TASK TO COMPLETE:
Below are records; extract exactly the lines from the one containing "Given: Expand the" through the last, both included, and keep the pictures out.

(Dataset records)
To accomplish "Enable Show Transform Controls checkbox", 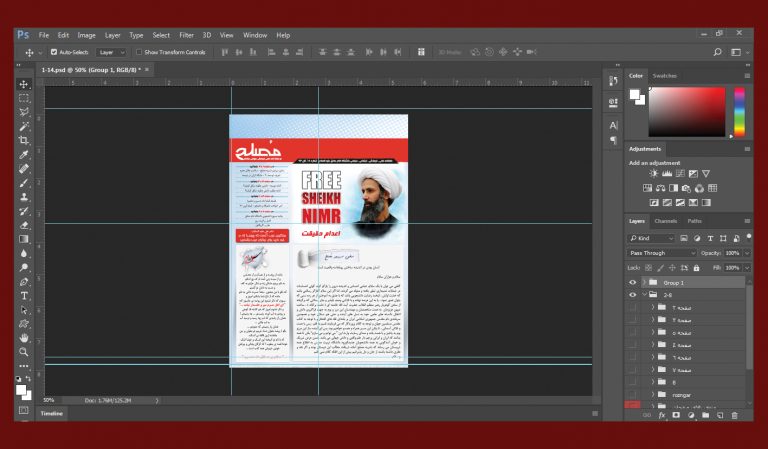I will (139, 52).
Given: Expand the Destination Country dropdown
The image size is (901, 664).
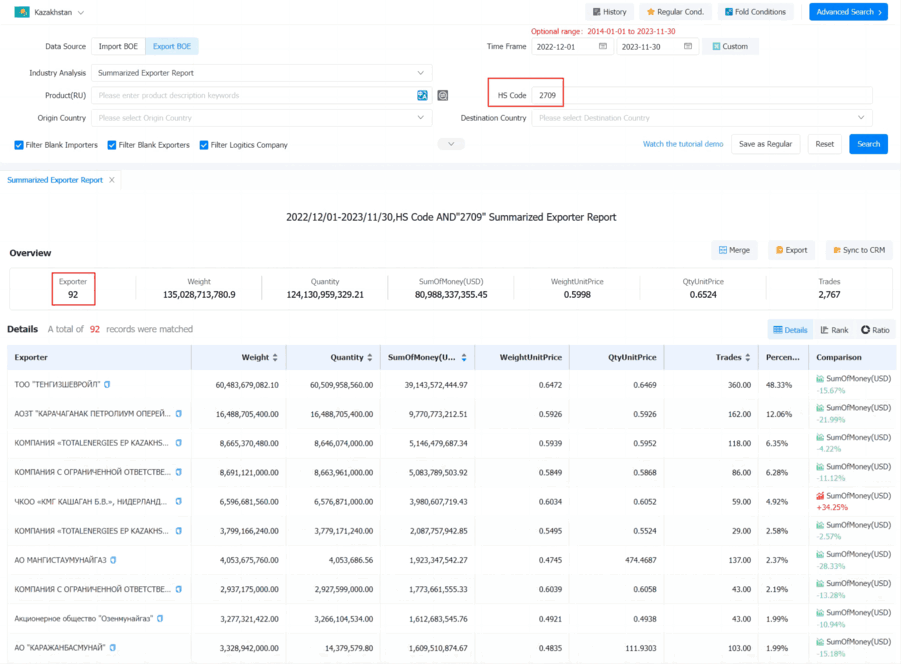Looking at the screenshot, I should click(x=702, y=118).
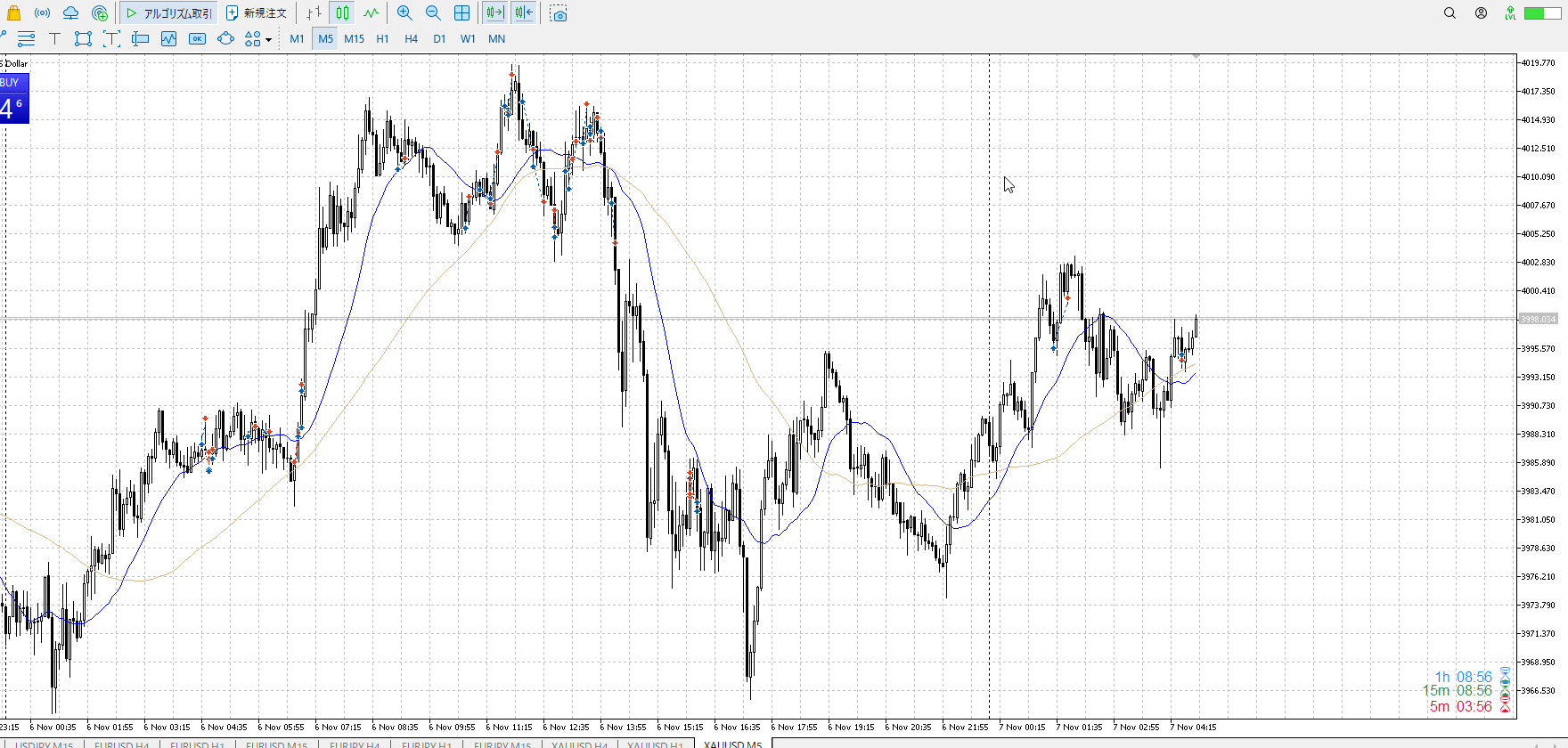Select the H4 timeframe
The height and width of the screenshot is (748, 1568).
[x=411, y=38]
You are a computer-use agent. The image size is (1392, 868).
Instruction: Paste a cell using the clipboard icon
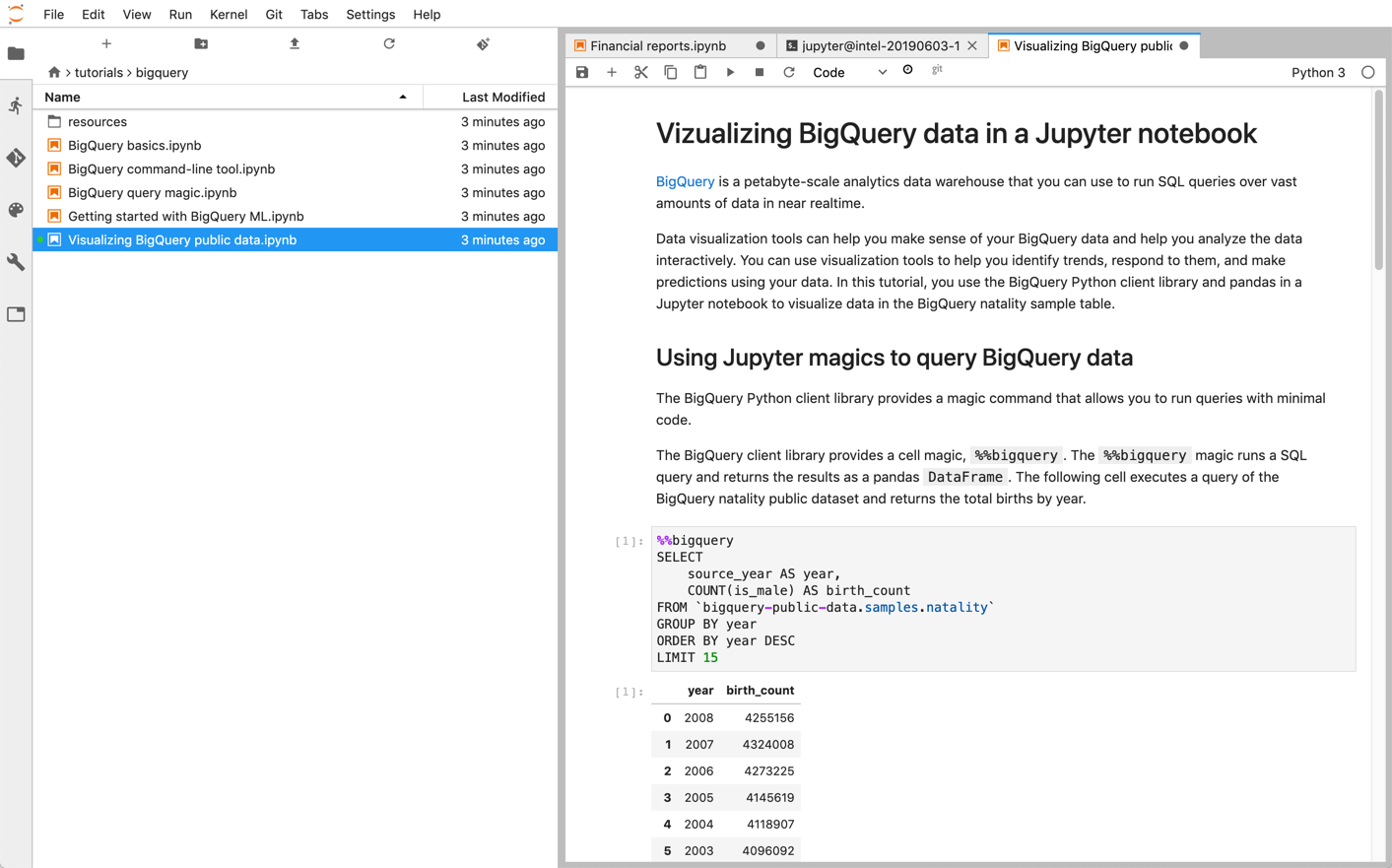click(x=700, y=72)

YOUR SOLUTION:
Given: Expand the Destination Country dropdown
The image size is (901, 664).
Looking at the screenshot, I should click(x=702, y=118).
Select the H4 timeframe
The height and width of the screenshot is (748, 1568).
[x=411, y=38]
You are a computer-use agent. The image size is (1392, 868).
Instruction: Paste a cell using the clipboard icon
click(x=700, y=72)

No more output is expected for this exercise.